Prezydent Andrzej Duda o sejmowym kryzysie i polityce Trumpa
– Kwestia polityki Donalda Trumpa jest kwestią otwartą. Padały różne wypowiedzi w kampanii, były też różne komentarze. Podszedłbym do tego spokojnie – mówił prezydent Andrzej Duda w wywiadzie dla Telewizji Republika. `
NATO
– Jeśli chodzi o kwestię NATO, to trzeba wczytać się, co mówi Donald Trump – mówi rzeczy logiczne, z którymi trudno się nie zgodzić. Mówi, że oczekuje od sojuszników lojalności. Jego oczekiwaniem, jako tego, którego kraj wkłada najwięcej w działalność NATO, jest to, by inne państwa również zaangażowały się w sojusz. Skoro państwa zgodziły się, że będą wydawać 2% PKB na obronność, to niech wydają, bo taka była decyzja wszystkich państw NATO. My, wydając 2%, chcemy mieć sprawną, dobrze wyposażoną armię, a z drugiej strony, zobowiązaliśmy się do tego w ramach NATO – stwierdził Andrzej Duda.
– Nikt o to do nas nie ma pretensji. Dotrzymujemy zobowiązań i liczymy, że dotrzymane będą zobowiązania wobec nas. Nie dziwi mnie, że Donald Trump podnosi te kwestie – mówi: „bądźcie fair i wydawajcie zadeklarowane 2% PKB, bo my wydajemy”. Cieszę się, że my już wcześniej spełnialiśmy to zobowiązanie, bo to pozwala nam stać z podniesionym czołem. Dlatego nie ma blokady, by mogły tu być wojska USA. Bardzo cieszy mnie, że są tutaj wojska USA, bo jest to pokazaniem tego, że kwestia sojuszu jest traktowana poważnie. Jak widać, sojusz działa – dodał prezydent.
SPOTKANIE DUDA-TRUMP
– Termin spotkania z prezydentem USA jest kwestią uzgodnienia między administracjami. Mam nadzieję, że do tego spotkania dojdzie jak najszybciej. Trump jeszcze jako prezydent-elekt zapewniał mnie, że jest wola takiego spotkania. Do ustalenia jest kwestia miejsca spotkania. Przewiduje się, że prezydent USA będzie na otwarciu nowej siedziby NATO w Brukseli, co nastąpi wiosną tego roku. Mam nadzieję, że w związku z wizytami zagranicznymi odwiedzi również nasz kraj – mówił Andrzej Duda.
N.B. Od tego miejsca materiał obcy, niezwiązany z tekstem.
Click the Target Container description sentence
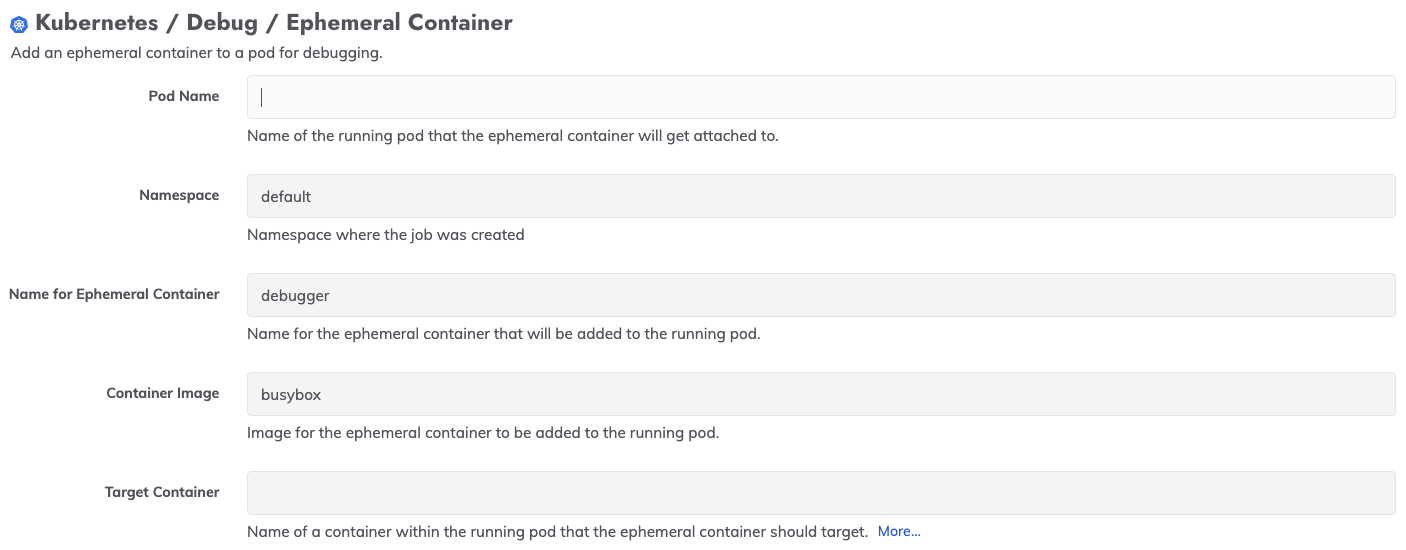Image resolution: width=1406 pixels, height=550 pixels. pos(557,532)
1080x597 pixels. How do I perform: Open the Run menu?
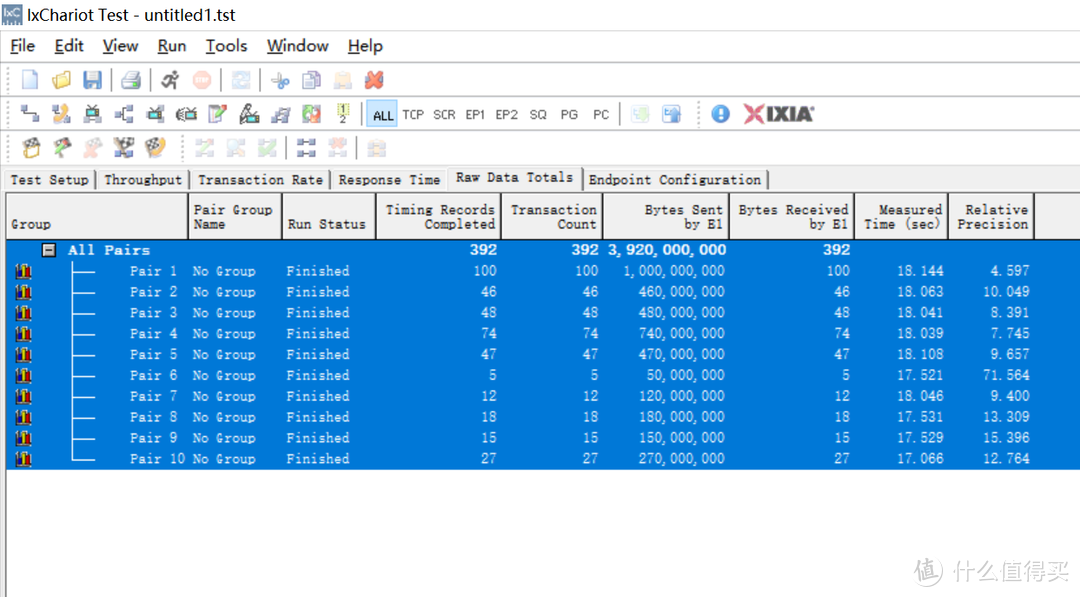[172, 46]
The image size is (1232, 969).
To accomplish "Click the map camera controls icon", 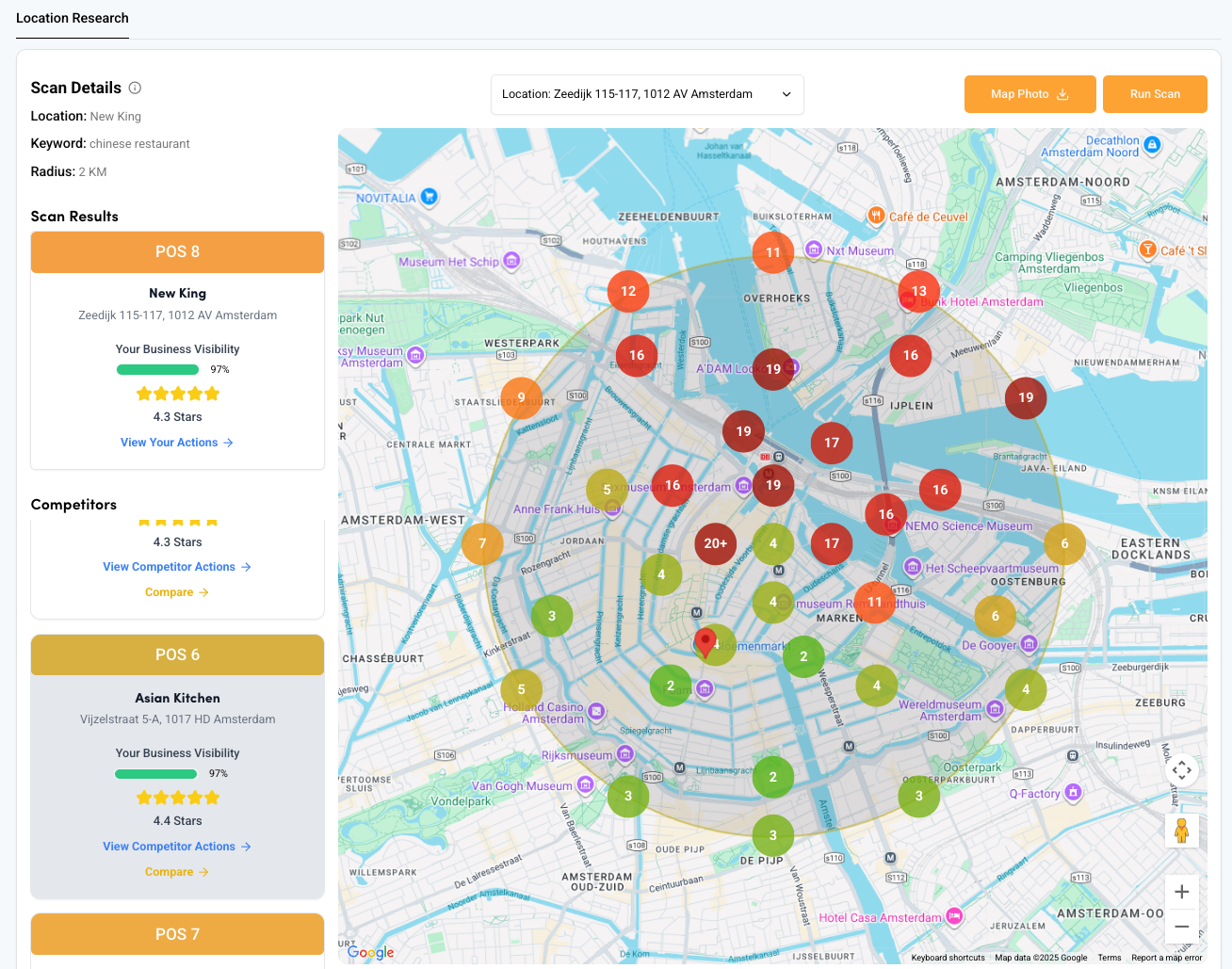I will click(1181, 770).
MARSZAŁEK MÓGŁ PRZYWOŁAĆ POSŁA SZCZERBĘ DO PORZĄDKU
– Marszałek skorzystał z instrumentu przewidzianego w regulaminie Sejmu w odpowiedzi na zapytanie posła. Oczywiście można dyskutować, czy instrument, z którego skorzystał pan marszałek, był adekwatny do sytuacji, ale marszałek działał zgodnie z regulaminem Sejmu, w żaden sposób tego regulaminu Sejmu pan marszałek nie naruszył – podkreślił prezydent.
– Natomiast nie ma żadnych wątpliwości, że przedstawiciele opozycji następnie naruszyli normy regulaminowe, i to w sposób radykalny – zajmując mównicę, blokując fotel marszałka, uniemożliwiając obrady Sejmu na sali plenarnej. To opozycja naruszyła regulamin Sejmu, a nie marszałek – ocenił gość specjalny Telewizji Republika.
Prezydent podkreślił, że 16 grudnia w Sejmie zostały naruszone "normy kulturowe" oraz regulamin: – Po pierwsze marszałek Sejmu jest drugą osobą w państwie i – czy jest się z obozu rządzącego, czyli większości parlamentarnej, czy jest się z opozycji – wobec marszałka Sejmu obowiązują zasady kultury – zaznaczył Andrzej Duda.